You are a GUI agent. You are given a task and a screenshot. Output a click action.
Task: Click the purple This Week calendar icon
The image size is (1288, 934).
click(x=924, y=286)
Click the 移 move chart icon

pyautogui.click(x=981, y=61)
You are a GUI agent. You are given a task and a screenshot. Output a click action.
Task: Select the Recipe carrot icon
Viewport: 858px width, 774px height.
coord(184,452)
============================================================
◆ What you need to do ◆
Return every line of the items above that contains the string "icon". Case counts.

◆ Correct response ◆
Task: Click the purple This Week calendar icon
Click the 移 move chart icon
Task: Select the Recipe carrot icon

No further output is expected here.